▶ _YOUR ASSIGNMENT_: Of all the lines in the material, tally those containing the string "agent", and report nothing but the total.

◇ ◇ ◇ ◇ ◇

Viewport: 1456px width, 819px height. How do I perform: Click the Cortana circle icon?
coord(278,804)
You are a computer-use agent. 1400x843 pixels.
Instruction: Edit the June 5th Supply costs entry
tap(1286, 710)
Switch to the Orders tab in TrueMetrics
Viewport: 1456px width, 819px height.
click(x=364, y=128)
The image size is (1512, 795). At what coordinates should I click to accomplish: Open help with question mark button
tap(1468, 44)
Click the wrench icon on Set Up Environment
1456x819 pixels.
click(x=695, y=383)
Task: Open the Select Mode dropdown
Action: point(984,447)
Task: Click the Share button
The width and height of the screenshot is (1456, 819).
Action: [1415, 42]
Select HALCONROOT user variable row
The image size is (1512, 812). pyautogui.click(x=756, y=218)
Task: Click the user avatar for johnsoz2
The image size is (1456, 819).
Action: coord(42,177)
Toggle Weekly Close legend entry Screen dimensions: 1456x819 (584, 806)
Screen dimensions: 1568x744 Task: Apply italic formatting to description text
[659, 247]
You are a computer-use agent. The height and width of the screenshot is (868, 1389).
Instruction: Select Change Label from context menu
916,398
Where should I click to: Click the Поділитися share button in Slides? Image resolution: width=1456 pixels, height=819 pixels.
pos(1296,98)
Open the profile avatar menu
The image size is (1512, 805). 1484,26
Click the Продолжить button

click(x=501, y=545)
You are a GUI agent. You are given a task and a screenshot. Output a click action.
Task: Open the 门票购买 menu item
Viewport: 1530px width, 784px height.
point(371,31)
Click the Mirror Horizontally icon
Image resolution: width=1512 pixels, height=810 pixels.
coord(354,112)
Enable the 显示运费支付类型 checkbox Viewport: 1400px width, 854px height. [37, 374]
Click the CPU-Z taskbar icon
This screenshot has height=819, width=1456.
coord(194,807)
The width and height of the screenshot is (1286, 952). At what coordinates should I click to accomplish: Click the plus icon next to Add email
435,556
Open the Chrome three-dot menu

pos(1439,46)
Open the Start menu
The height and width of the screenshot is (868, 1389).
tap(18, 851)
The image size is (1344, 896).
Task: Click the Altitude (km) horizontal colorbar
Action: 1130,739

◇ ◇ ◇ ◇ ◇

▶ _RESULT OF THIS TASK_: 3